A pressure injury (stage 3 or stage 4) is considered a serious reportable event by the National Quality Forum (NQF) (Centers for Medicare and Medicaid Services, 2015). CMS established non-payment for pressure injury (National Quality Forum, 2016), and the rate of pressure injuries is considered an indicator of the quality of nursing care a hospital provides (National Quality Forum, 2005). It is widely accepted that the risk of developing a pressure injury can be reduced through best practices such as frequent repositioning, proper skin care, and specialized cushions or beds (Berlowitz, et al., 2012). While several pressure injury measures are currently in use, there are no electronic health record (EHR)-based measures intended for use in acute care hospitals. This measure identifies pressure injuries using direct extraction of structured data from the EHR to provide hospitals with reliable and timely measurement of their pressure injury rates (Gunningberg, et al., 2011).
Clinical Workflow
NOTE: IMPAQ is seeking input from the community regarding workflow related to the clinical practice, documentation and reporting of Pressure Injury hospital harms.
Please share your role: e.g., clinician, EHR vendor, specialty society, quality/safety positions (CNO, Director of Quality and Safety)
- Documentation: How are PIs documented at your orgs, please share any policies/procedures for documentation, standards of practice, training modules (See Test Results)
- Clinical Implications: From a clinical perspective, do you have any input regarding Stage 2 y/n, worsening y/o
- Administrative perspective: From a regulatory reporting (P4P, etc.) perspective, what challenges do you envision regarding reporting of this quality measure/hospital harm.
Based on your feedback, we may add follow-up questions.
For clinical documentation, please share your documentation process for pressure injuries.
For quality professionals, what challenges do you envision regarding reporting of this quality measure/hospital harm.
Test Results
Screen shots encouraged; please upload via Test Results button.
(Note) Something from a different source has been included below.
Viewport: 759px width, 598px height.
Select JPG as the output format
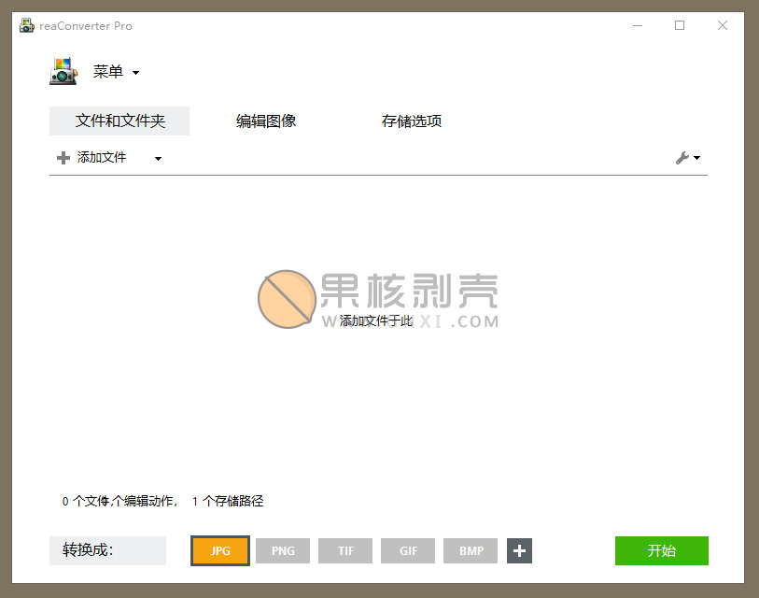tap(220, 551)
- Documentation: How are PIs documented at your orgs (screen shots welcome, if able), please share any policies/procedures for documentation, standards of practice, training modules
- Clinical Implications: From a clinical perspective, do you have any input regarding Stage 2 yes /no, worsening yes / no
- Administrative perspective: From a regulatory reporting (P4P, etc.) perspective, what challenges do you envision regarding reporting of this quality measure/hospital harm.
Based on your feedback, we may add follow-up questions.
Comments
I have been the Director of Wound care in this level one trauma- safety net hospital for over 10 years. I have studied both hospital and community acquired pressure injuries and have found that pressure ulcers start as a Deep Tissue Injury that evolves into a full thickness pressure ulcer/injury.
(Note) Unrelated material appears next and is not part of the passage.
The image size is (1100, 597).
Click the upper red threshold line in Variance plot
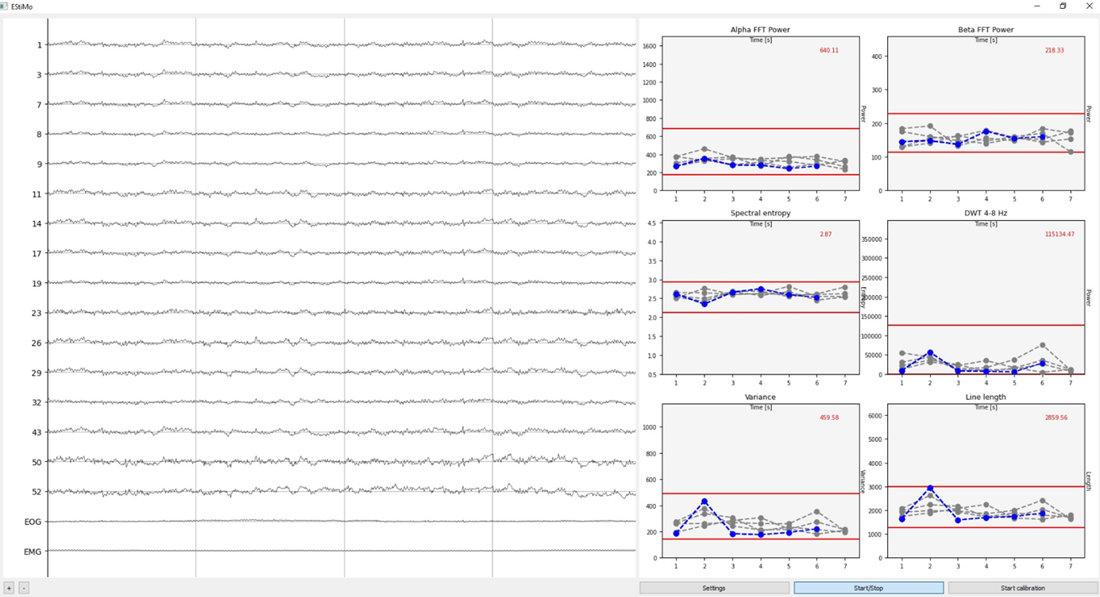click(x=760, y=494)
The national Pressure Ulcer Advisory Panel Guidelines have removed friction from the etiology and have the main components as pressure and shear/ over time. Stage 1 and 2 pressure ulcers injuries are due from pressure and friction and to not evolve into deep tissue injuries. We actually see many patients who have low blood pressure transported on a gurney for hours and arrive with DTIs which can be found within 24-48 hours of admission.
1. I believe stage 2 pressure injuries should not be monitored/ involved - as different etiology and often confused with incontinence associated dermatitis etc
2. I believe if nurses have performed all preventative interventions for pressure ulcers -these should be termed "Unavoidable"
3. When patients are actively dying we need to be able to document "Skin Changes at Lifes End" and not be penalized for patients who do not choose Hospice and develop end of life skin breakdown while in our care.
Hello Holly,
Thank you for your feedback. We have brought this to the clinical leads attention and will consider your insightful feedback as we continue the specification development and testing.